Our laws are such a mess. I’m trying to pay more attention and be more politically involved, but I’m a little nervous to see how that plays out. Oddly enough, a lot of the issues I care about don’t directly affect me–i.e., legalization of prostitution, legalization of drugs, separation of marriage and state.
I’ve been spending more time in silence everyday, which helps with mental clarity. (Sometimes it feels like a “time out” though, and that’s when I know I need even more time in silence.) Anyway, ever since moving from Elgin to Chicago two years ago I’ve felt pretty isolated and helpless when it comes to political issues and society at large. In Elgin I was very involved–I could see how what I did was “making a difference.” I sat on the library board, I sat on a local non-profit board and took part in their volunteer events. My day job as bicycle planner had clear, visible results in the form of bike lanes, bike maps, the hiring of bicycle ambassadors, etc. I planted a garden, I composted, I had a rain barrel in my yard, I bought organic or from the farmers market. I felt connected.
Over the past two years I haven’t volunteered once. I don’t feel like I’m part of any community of sorts. I feel helpless and frustrated and often choose to ignore the world at large rather than deal with the anxiety I feel when I think about all of the horrible things going on out there. I’m thrilled that I “followed my dreams” and left a career that didn’t suit me. I have no regrets about what I’ve done over the past two years. That said, it’s about time I dig back in and find my place. The more time I spend in silence, the more aware I become of the issues that are “mine” to get involved with. I care a lot about issues related to power, sex, and food, it seems. Go figure.

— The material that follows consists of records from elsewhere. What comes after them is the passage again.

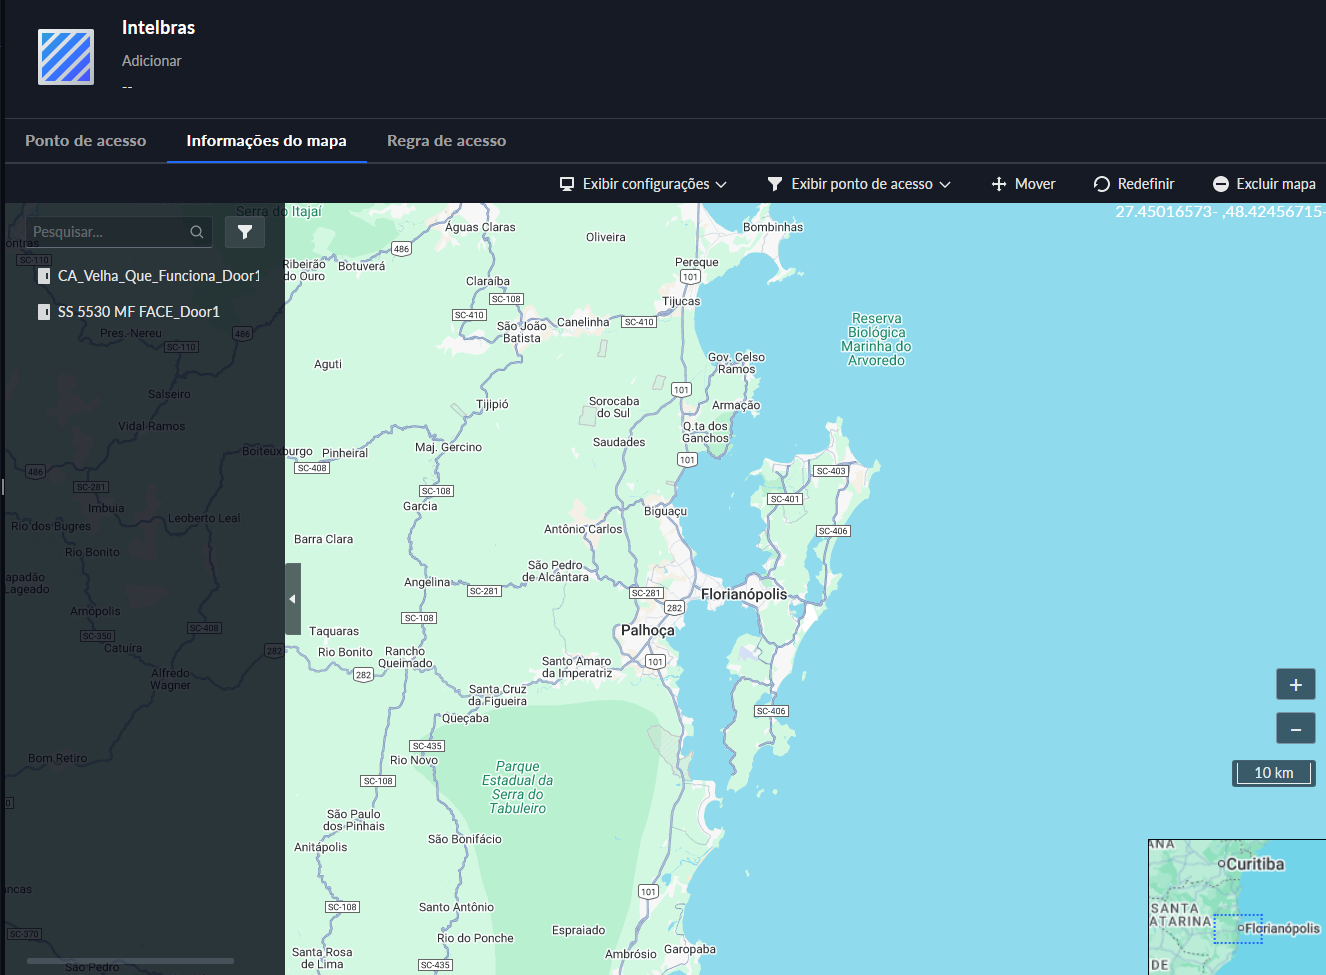
Task: Switch to Ponto de acesso tab
Action: tap(85, 141)
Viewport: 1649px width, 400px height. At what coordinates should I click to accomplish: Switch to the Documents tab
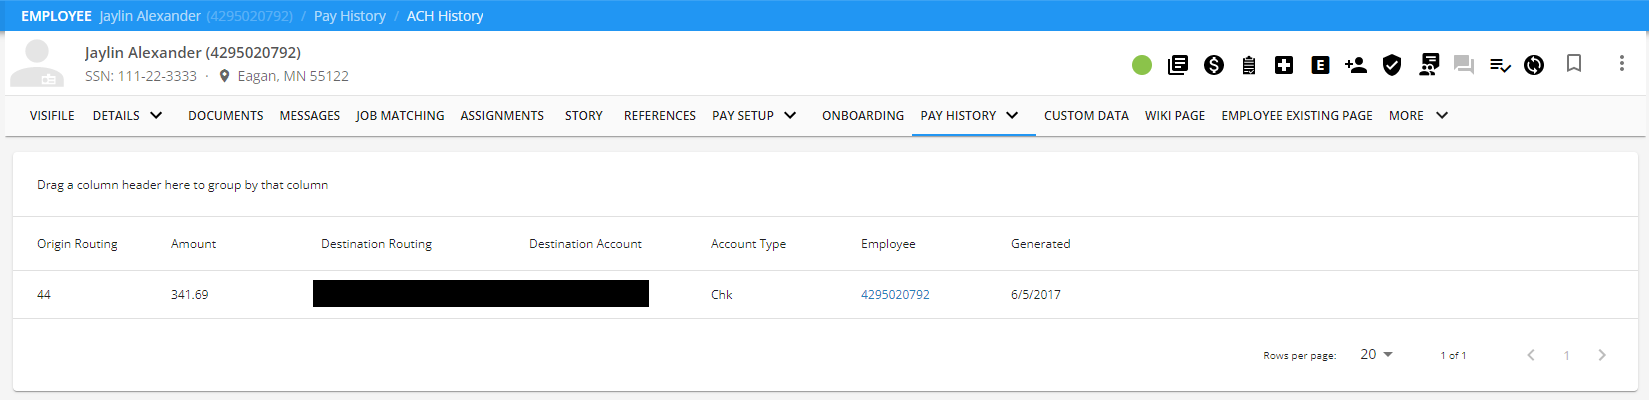[x=225, y=115]
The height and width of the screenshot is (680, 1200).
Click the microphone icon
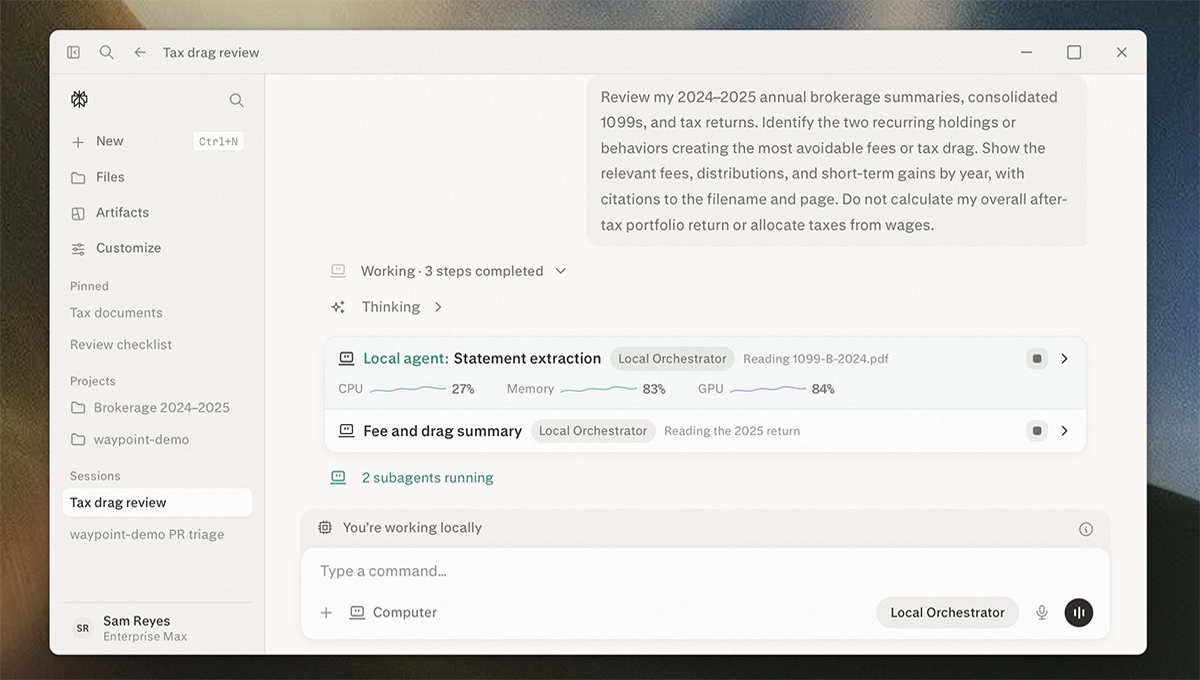tap(1041, 612)
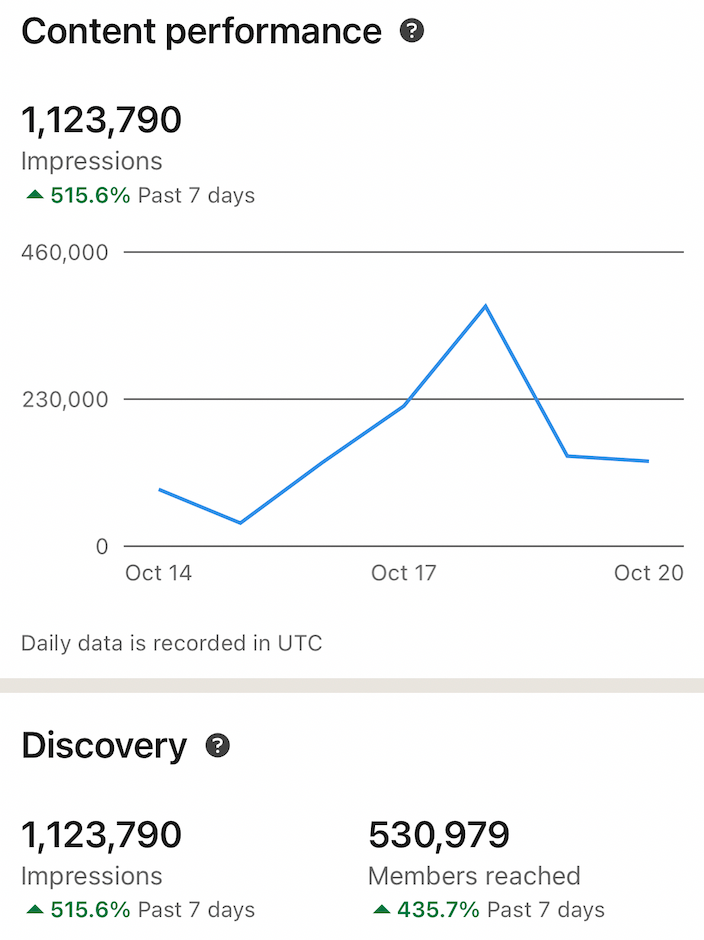The width and height of the screenshot is (704, 940).
Task: Click the Discovery section heading
Action: (x=104, y=746)
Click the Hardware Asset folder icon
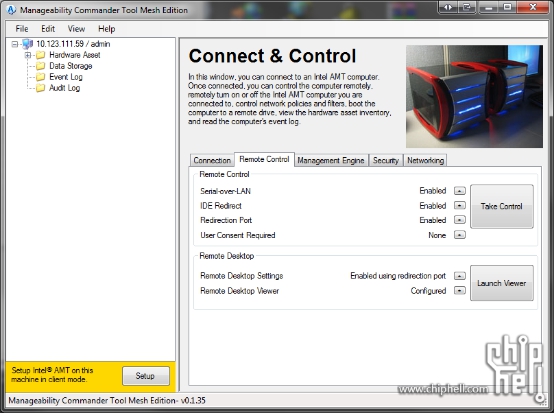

I’m starting a new blog that has been an idea for a while. (I believe I bought the URL over 6 months ago, maybe longer.) I’ve probably mentioned it before. It will be more polished, more edited, less rough and rambling. This will still be my scratch pad. I hope you’ll read both. Speaking of rambling, this is enough for today. I hope you are well and, as always, I’d love to hear your comments.